'''

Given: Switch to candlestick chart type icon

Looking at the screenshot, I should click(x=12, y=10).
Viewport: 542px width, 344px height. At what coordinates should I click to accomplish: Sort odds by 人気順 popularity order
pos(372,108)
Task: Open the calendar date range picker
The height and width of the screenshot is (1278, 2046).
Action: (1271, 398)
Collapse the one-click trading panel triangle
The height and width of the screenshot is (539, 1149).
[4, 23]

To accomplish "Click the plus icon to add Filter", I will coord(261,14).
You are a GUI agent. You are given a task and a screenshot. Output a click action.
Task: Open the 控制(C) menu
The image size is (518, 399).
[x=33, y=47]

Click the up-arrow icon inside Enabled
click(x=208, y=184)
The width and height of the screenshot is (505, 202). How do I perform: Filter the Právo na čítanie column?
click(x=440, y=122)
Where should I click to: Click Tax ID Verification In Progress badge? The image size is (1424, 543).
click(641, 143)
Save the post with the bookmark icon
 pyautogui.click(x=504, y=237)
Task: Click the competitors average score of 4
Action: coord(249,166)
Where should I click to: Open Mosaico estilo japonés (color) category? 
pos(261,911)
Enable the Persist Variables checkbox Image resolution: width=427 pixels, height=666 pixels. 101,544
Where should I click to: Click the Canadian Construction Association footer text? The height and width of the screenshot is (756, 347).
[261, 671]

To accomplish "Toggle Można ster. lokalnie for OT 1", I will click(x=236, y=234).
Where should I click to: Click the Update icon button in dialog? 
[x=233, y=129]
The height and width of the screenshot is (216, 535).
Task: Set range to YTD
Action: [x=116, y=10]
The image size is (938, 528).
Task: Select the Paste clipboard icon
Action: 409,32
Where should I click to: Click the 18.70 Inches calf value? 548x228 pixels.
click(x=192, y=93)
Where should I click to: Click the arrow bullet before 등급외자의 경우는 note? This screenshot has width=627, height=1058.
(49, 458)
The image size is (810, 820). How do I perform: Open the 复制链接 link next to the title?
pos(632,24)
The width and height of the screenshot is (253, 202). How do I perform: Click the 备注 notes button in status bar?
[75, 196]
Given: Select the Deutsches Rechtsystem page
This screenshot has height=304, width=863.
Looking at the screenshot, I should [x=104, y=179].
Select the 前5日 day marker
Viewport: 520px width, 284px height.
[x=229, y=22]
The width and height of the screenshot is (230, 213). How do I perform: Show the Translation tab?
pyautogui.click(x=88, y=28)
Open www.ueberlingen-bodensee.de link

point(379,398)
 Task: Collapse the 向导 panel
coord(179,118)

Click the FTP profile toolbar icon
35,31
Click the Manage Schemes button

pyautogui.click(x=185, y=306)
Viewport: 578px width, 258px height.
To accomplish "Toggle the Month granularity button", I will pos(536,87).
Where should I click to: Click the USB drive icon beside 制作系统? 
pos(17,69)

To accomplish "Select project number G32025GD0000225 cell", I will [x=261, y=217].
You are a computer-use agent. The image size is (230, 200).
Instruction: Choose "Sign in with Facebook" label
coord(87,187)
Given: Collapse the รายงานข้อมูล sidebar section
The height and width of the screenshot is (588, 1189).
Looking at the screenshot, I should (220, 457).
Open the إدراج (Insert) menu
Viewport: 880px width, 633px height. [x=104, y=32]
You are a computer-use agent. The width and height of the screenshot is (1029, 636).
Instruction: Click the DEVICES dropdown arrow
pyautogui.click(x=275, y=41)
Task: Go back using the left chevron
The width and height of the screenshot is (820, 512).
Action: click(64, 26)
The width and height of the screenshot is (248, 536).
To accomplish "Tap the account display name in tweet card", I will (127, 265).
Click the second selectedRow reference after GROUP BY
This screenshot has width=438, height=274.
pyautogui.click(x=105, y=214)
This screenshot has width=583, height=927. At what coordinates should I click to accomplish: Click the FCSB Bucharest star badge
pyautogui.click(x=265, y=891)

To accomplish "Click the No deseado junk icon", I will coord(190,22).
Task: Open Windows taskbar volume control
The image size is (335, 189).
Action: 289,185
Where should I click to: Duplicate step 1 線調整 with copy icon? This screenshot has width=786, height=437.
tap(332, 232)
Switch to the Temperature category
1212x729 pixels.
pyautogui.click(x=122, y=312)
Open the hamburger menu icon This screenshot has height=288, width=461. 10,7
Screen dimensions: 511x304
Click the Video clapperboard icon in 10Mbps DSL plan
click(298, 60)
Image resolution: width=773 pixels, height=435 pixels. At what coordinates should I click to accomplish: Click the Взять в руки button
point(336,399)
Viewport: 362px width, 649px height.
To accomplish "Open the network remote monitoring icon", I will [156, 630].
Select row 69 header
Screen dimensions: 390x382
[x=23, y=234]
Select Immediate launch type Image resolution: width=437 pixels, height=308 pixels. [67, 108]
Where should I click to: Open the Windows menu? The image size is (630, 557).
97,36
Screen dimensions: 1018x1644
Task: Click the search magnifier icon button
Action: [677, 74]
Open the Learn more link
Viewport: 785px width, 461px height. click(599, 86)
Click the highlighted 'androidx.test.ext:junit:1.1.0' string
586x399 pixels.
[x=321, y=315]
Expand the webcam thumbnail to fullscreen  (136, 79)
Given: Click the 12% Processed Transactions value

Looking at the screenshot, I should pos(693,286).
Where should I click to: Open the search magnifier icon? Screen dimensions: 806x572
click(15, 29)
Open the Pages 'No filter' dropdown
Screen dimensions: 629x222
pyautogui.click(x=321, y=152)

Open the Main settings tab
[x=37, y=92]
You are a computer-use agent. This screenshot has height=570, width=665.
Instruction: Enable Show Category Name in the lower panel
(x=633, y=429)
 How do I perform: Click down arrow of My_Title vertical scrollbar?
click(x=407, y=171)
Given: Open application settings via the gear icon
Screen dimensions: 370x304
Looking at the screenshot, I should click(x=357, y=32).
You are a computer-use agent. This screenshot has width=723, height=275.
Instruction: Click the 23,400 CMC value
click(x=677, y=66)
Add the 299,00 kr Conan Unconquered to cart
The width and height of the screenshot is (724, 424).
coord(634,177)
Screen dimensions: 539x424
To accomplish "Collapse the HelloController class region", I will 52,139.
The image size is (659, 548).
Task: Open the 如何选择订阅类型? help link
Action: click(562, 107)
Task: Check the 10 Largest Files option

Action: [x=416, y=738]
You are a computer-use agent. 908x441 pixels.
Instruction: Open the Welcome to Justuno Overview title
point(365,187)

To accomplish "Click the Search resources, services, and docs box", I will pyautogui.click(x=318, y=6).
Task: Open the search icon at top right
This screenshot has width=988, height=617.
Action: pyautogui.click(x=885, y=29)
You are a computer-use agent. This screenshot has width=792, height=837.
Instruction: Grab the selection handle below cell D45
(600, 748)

'''

• _Requirement_:
Only a number is expected in reply: how many lines of the entries hold the word "computer"?

• _Solution to this task_:
6